Continuation of the Stieltjes Series to the Large Regime by Finite-part Integration

TL;DR

This paper introduces a new method using finite-part integrals to sum divergent Stieltjes series, enabling accurate calculations of quantum oscillator energies across all regimes from a single expansion.

Contribution

It develops a novel convergent expansion based on Hadamard's finite part integrals to sum divergent series in the strong-asymptotic regime for Stieltjes integrals.

Findings

Successfully computed energies of anharmonic oscillators in all regimes.

Unified approach from weak to strong coupling regimes.

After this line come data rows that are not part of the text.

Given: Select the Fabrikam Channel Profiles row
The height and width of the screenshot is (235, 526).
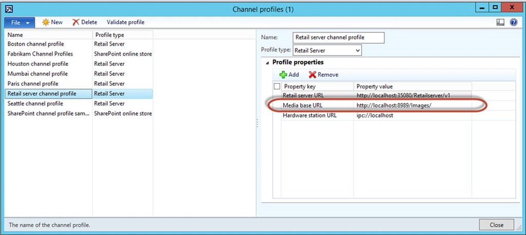Looking at the screenshot, I should (40, 54).
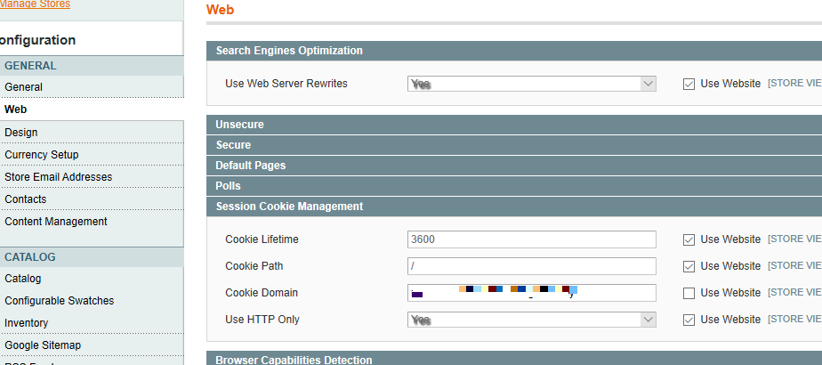Open Google Sitemap settings
This screenshot has width=822, height=365.
(43, 345)
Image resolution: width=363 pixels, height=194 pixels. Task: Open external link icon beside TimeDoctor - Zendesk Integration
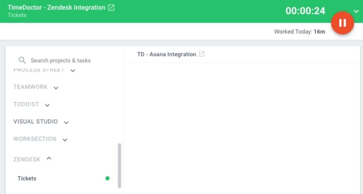[x=111, y=7]
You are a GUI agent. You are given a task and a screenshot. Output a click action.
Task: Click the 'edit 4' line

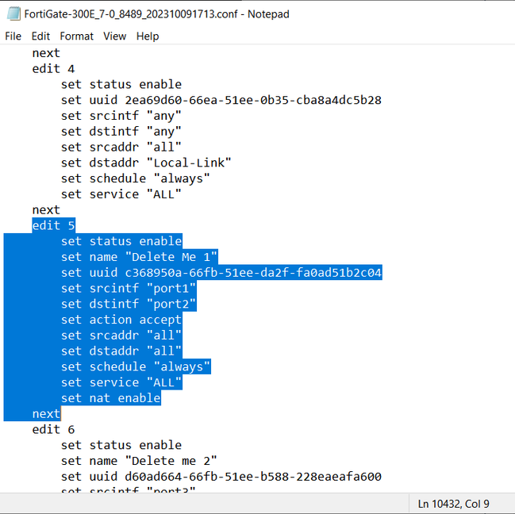(53, 68)
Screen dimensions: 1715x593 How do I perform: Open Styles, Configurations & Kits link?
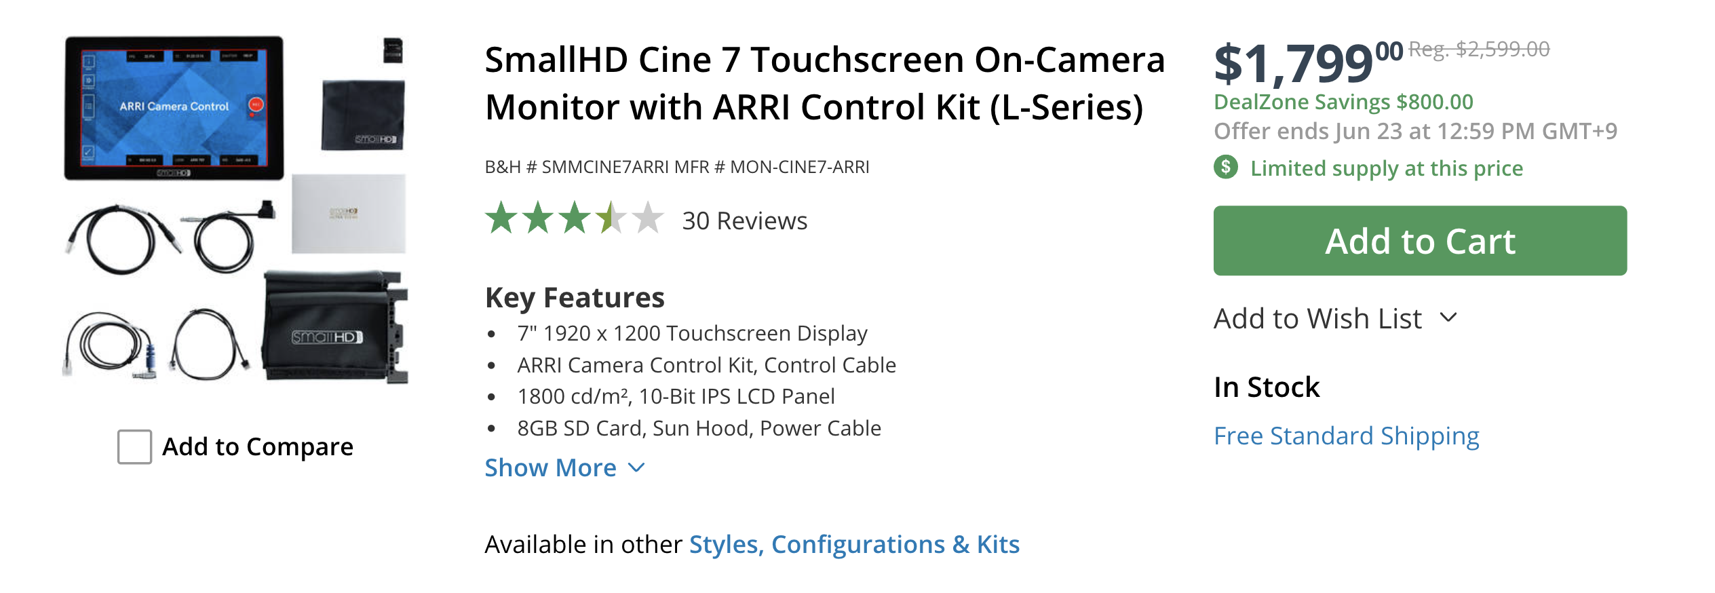[854, 544]
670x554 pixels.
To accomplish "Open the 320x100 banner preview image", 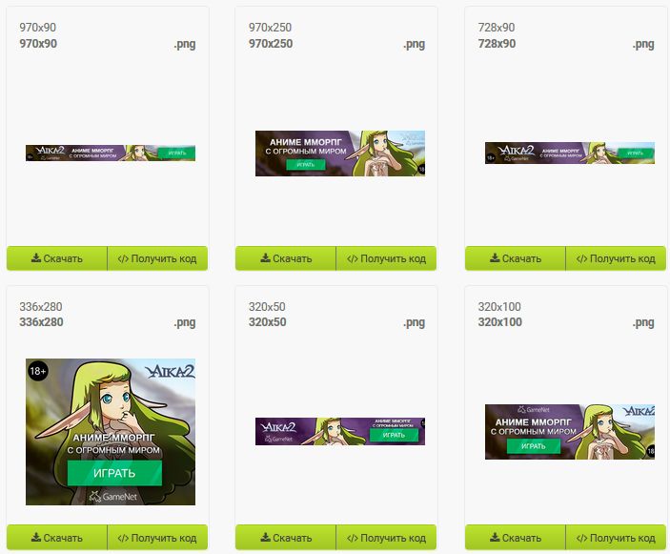I will pyautogui.click(x=570, y=432).
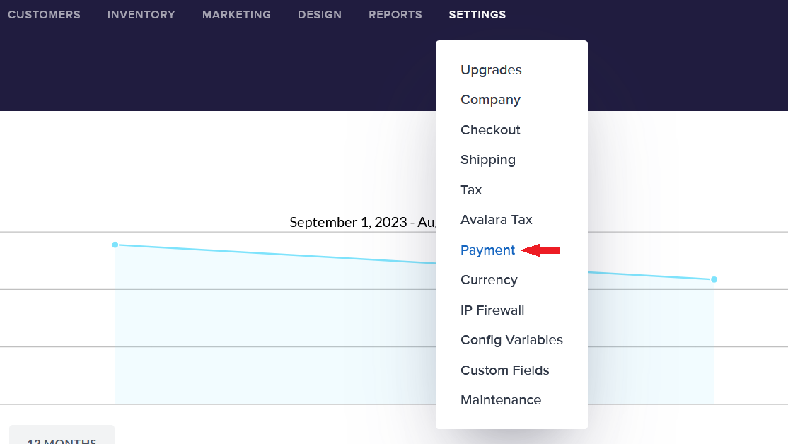Click the leftmost data point on chart
The width and height of the screenshot is (788, 444).
tap(115, 245)
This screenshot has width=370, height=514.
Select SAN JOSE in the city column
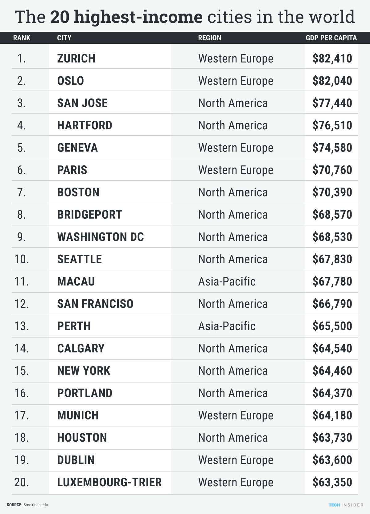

Improved accuracy over traditional perturbation methods.

Abstract

We devise a prescription to utilize a novel convergent expansion in the strong-asymptotic regime for the Stieltjes integral and its generalizations [Galapon E.A Proc.R.Soc A 473, 20160567(2017)] to sum the associated divergent series of Stieltjes across all asymptotic regimes. The novel expansion makes use of the divergent negative-power moments which we treated as Hadamard's finite part integrals. The result allowed us to compute the ground-state energy of the quartic, sextic anharmonic oscillators as well as the $\mathcal{PT}$ symmetric cubic oscillator, and the funnel potential across all perturbation regimes from a single expansion that is built from the divergent weak-coupling perturbation series and incorporates the known leading-order strong-coupling behavior of the spectra.